METHODS AND RESULTS: Videos were selected as the optimal tool to increase timely access to more nuanced education. An AF Clinic pharmacist, electrophysiologist, and IH Multimedia services co-developed education videos on amiodarone, dronedarone, sotalol, and 1C agents, which are hosted publicly at https://vimeo.com/showcase/11494695.
A quality improvement (QI) survey was conducted between January 13 to February 23, 2025. Adults (>18 years) being evaluated at an outpatient cardiology clinic for AF/AFL and considered for AADT were invited to participate post-appointment.
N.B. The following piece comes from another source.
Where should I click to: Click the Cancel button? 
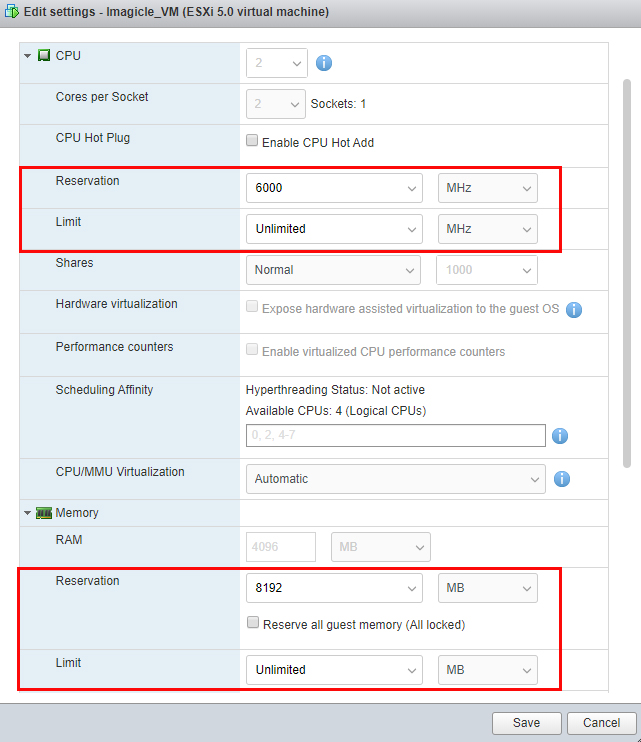pos(601,723)
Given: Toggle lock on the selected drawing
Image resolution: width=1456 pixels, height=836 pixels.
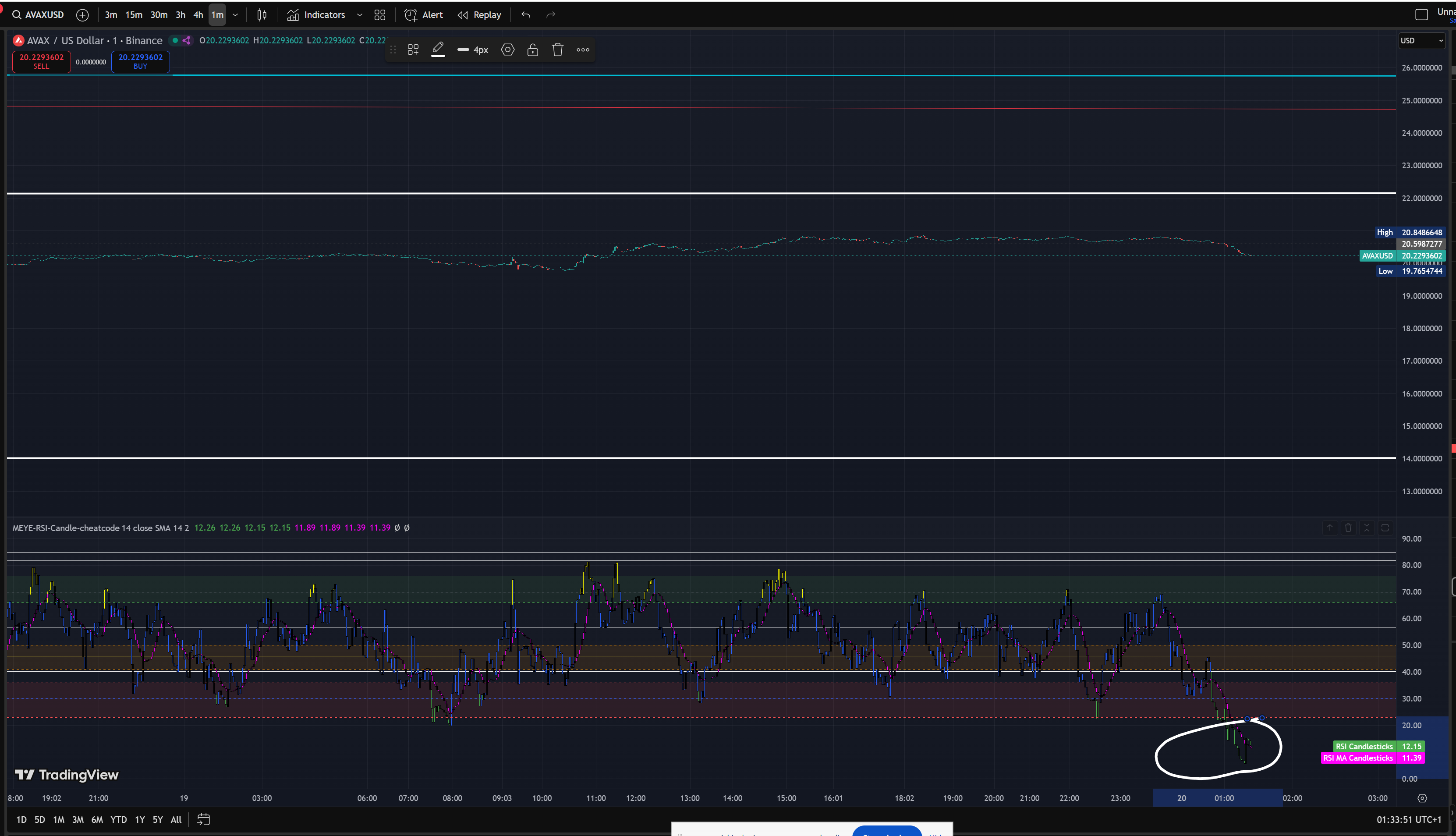Looking at the screenshot, I should [x=533, y=50].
After viewing the relevant video for their care, participants completed an anonymous two-part electronic survey: (1) the validated Atrial Fibrillation Effect on QualiTy-of-life (AFEQT) questionnaire and (2) 25 QI-specific questions assessing satisfaction, knowledge, treatment adherence, and anxiety related to AADT.
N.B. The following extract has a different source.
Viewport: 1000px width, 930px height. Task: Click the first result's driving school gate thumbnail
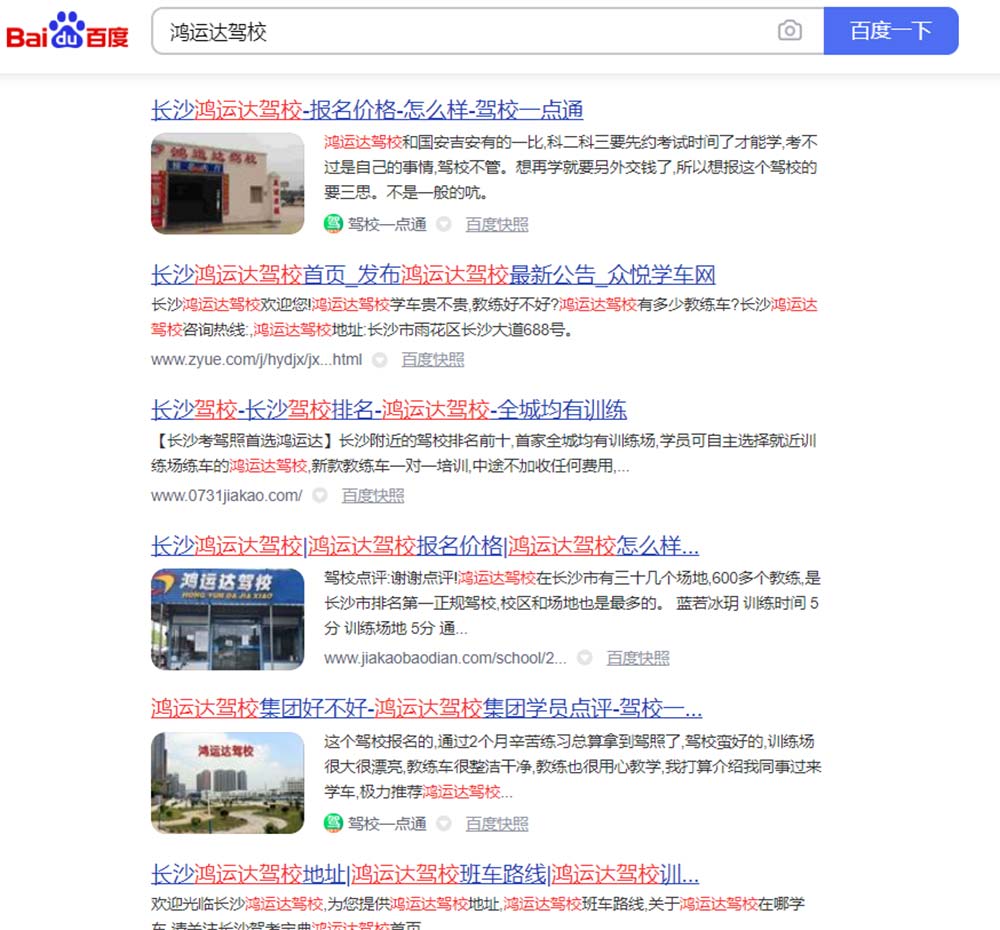point(227,184)
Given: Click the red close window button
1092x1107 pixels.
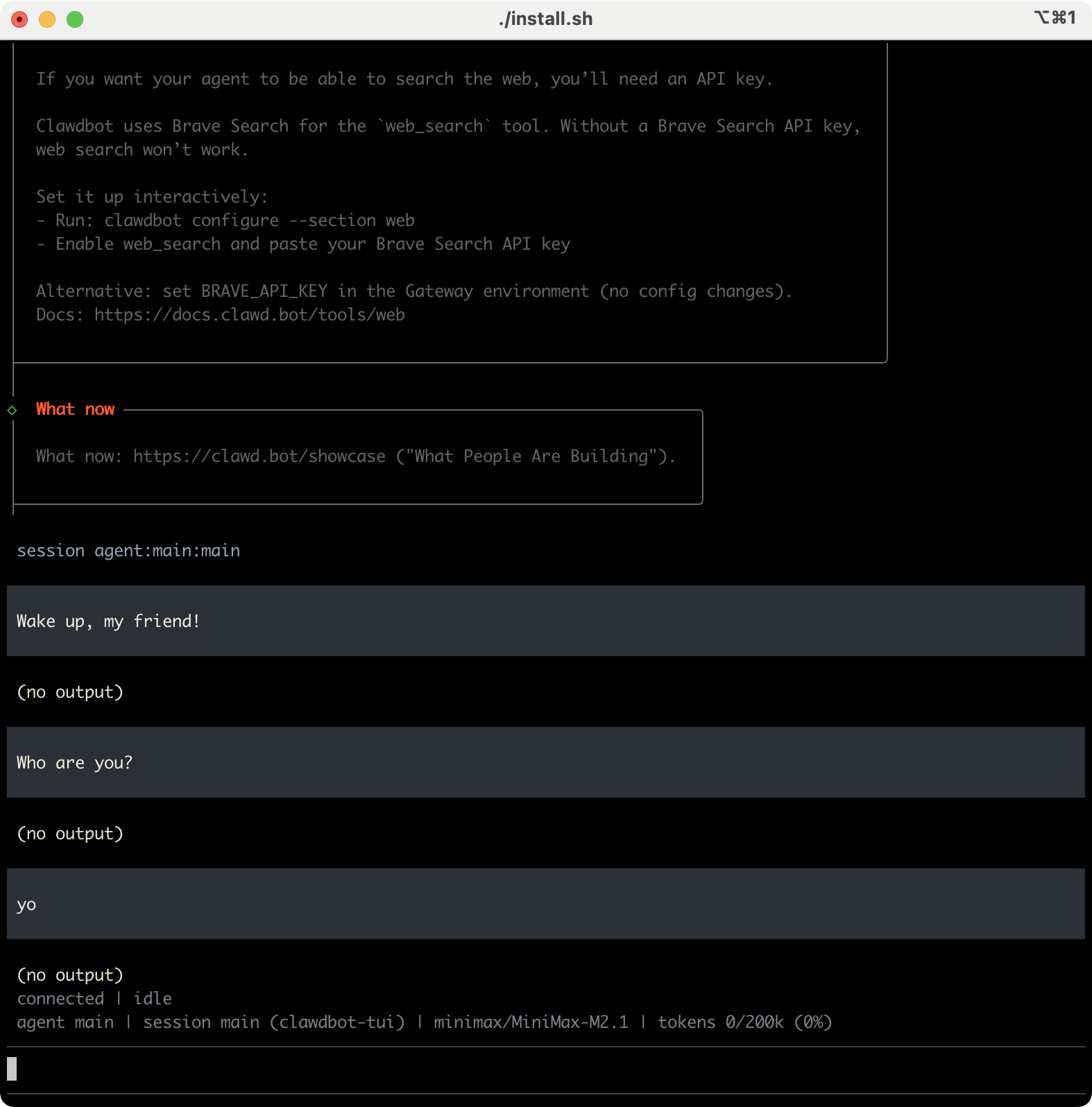Looking at the screenshot, I should [x=19, y=19].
Of 48 patient surveys distributed, 29 were completed (60% response rate). Respondents were 52% male, 55% aged 71–80 years, and had a varied educational background (31% had grade 12 education or less). Patients reported a median AFEQT score of 62 (Interquartile range of 39 to 79) indicating moderate severity impact on quality of life from AF. Overall, survey participants reported improved understanding of potential side effects (100%), greater knowledge of benefits and role of AADT (93%), enhanced ability to advocate for AADT-related needs (86%), and increased confidence initiating or continuing therapy (76%) [see Table 3]. While most respondents (55%) reported a reduction in anxiety, 17% reported increased anxiety due to heightened awareness of possible side effects [see Figure 2].
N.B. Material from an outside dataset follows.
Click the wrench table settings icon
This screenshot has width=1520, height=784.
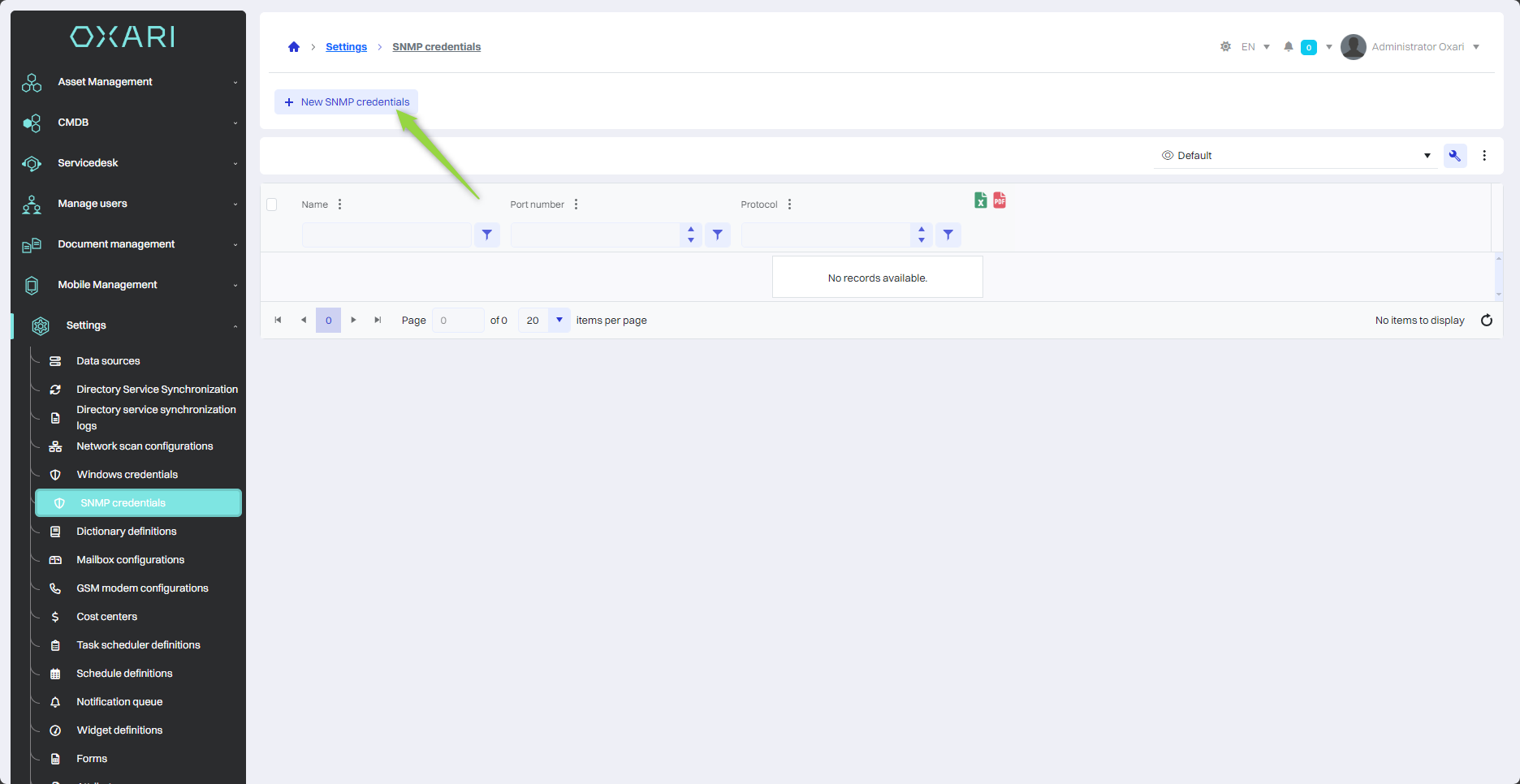tap(1454, 156)
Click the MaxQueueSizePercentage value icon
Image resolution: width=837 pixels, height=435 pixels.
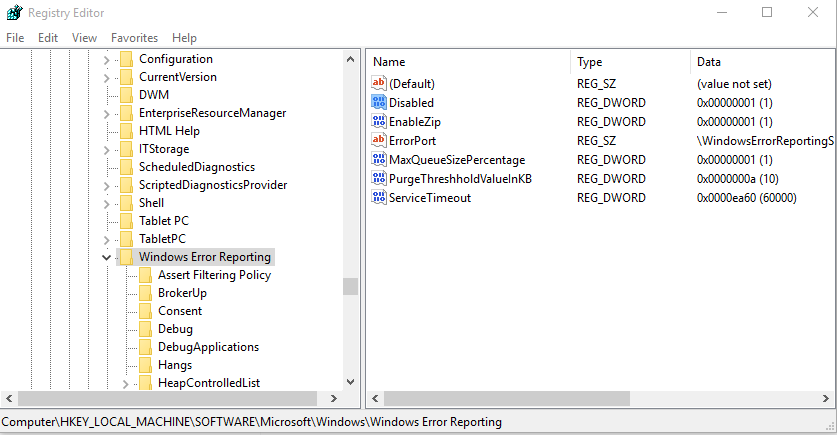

Conclusion: Video-based education is a valuable adjunct to clinician-led discussions for AF/AFL patients on rhythm control therapy. Positive patient feedback underscores its clarity and accessibility, regardless of education level. Such videos also serve as a patient resource to reference or revisit if further questions arise. With increased anxiety acknowledged by some patients, clinician involvement remains essential to address individual concerns and guide informed decision-making.